PROBLEM TO WORK ON:
In the entries below, which lines run from the one containing "Open the Assign Member dropdown" to the one containing "You are a computer-use agent. Screen dimensions: 345x216"? Copy exactly those lines, ends included, and no others.

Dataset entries

[Start of Attachment]

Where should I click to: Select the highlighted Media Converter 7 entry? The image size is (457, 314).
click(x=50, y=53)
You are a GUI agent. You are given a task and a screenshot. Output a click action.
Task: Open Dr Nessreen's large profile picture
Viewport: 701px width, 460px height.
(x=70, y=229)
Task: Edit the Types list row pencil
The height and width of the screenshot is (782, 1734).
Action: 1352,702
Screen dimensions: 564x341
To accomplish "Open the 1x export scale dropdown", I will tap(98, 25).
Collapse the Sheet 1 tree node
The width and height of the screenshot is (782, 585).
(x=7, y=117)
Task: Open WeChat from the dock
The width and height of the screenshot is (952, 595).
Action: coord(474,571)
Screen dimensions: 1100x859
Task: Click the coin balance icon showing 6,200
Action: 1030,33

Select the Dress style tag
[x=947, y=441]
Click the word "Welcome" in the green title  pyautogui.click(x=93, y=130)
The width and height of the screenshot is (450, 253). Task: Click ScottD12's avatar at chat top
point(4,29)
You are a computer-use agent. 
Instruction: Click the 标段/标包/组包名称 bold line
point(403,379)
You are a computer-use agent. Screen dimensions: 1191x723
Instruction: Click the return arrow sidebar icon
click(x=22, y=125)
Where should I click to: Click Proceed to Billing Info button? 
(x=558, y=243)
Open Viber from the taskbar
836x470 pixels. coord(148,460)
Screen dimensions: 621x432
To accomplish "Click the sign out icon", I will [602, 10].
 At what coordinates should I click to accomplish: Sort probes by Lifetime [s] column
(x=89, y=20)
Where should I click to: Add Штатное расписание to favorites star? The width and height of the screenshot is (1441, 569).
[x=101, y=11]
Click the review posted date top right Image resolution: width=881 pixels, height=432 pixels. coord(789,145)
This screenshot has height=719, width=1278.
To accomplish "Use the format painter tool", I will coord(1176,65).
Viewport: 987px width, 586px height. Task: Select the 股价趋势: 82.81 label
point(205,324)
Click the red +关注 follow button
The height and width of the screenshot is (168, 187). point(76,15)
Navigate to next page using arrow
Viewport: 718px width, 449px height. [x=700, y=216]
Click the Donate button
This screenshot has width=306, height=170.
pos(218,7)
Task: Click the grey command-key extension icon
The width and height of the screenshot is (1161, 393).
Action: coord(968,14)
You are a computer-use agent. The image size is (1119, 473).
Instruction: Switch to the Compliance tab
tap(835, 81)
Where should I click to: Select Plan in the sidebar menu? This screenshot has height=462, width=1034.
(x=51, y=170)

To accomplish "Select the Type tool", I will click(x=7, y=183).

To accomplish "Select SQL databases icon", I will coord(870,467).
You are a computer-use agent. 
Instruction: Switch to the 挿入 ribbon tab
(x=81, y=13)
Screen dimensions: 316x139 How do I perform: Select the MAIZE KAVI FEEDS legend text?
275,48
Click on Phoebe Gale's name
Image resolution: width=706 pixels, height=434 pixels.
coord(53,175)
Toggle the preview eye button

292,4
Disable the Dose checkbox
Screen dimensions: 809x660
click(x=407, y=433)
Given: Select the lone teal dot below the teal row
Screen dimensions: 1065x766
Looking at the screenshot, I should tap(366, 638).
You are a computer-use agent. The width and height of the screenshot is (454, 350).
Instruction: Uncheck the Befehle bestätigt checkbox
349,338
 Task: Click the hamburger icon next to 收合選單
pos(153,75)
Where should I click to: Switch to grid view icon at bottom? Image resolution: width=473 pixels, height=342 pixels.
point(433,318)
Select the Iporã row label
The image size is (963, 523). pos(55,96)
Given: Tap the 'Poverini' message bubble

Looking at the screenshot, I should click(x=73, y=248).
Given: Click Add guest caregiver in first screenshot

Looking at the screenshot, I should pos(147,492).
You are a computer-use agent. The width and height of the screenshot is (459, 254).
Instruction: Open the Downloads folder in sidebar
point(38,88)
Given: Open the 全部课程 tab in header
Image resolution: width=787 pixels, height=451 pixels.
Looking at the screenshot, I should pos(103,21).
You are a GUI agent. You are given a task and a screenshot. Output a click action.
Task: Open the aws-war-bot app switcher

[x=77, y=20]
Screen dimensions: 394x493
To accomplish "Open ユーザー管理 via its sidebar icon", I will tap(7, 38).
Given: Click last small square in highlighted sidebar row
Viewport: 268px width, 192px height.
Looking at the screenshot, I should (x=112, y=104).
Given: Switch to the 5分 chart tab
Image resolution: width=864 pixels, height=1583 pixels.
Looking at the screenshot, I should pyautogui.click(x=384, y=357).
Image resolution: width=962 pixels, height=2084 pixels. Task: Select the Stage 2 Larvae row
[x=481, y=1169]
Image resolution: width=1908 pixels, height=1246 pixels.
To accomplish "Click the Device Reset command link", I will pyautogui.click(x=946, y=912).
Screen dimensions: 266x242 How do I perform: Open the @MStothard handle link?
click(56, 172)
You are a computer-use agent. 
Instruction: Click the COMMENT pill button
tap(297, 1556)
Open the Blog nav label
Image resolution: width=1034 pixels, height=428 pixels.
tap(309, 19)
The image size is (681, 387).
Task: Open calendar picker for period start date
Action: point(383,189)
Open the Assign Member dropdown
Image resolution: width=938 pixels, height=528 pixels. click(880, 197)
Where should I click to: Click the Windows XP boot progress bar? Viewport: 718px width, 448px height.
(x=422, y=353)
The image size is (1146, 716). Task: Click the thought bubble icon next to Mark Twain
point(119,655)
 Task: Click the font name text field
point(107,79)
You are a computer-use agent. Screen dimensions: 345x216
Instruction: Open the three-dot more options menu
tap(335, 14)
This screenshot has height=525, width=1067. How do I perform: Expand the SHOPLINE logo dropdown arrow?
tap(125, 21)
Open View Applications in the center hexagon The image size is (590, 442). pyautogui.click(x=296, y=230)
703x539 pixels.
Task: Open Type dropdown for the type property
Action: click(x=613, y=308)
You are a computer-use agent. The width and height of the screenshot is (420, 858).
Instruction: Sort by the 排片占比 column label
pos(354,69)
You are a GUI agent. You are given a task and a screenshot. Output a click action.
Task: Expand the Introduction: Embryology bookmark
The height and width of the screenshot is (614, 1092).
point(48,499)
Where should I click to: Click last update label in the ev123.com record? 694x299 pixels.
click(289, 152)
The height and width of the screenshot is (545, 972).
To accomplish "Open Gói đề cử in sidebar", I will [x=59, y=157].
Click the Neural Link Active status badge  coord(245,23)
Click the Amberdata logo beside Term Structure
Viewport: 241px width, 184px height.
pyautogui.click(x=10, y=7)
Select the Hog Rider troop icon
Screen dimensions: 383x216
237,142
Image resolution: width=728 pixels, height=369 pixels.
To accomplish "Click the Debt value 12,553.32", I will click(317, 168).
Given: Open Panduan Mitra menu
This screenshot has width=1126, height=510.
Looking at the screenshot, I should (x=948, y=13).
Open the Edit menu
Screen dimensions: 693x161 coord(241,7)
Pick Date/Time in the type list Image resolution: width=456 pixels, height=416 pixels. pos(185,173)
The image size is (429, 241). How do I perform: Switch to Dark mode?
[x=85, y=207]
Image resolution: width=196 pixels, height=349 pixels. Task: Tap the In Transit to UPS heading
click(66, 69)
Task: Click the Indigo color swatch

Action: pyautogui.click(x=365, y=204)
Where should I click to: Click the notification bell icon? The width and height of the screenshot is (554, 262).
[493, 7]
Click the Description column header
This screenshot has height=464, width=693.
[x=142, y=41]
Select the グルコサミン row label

[End of Attachment]

TASK ANSWER:
Open the Assign Member dropdown
Image resolution: width=938 pixels, height=528 pixels. click(880, 197)
Where should I click to: Click the Windows XP boot progress bar? Viewport: 718px width, 448px height.
(x=422, y=353)
The image size is (1146, 716). Task: Click the thought bubble icon next to Mark Twain
point(119,655)
 Task: Click the font name text field
point(107,79)
You are a computer-use agent. Screen dimensions: 345x216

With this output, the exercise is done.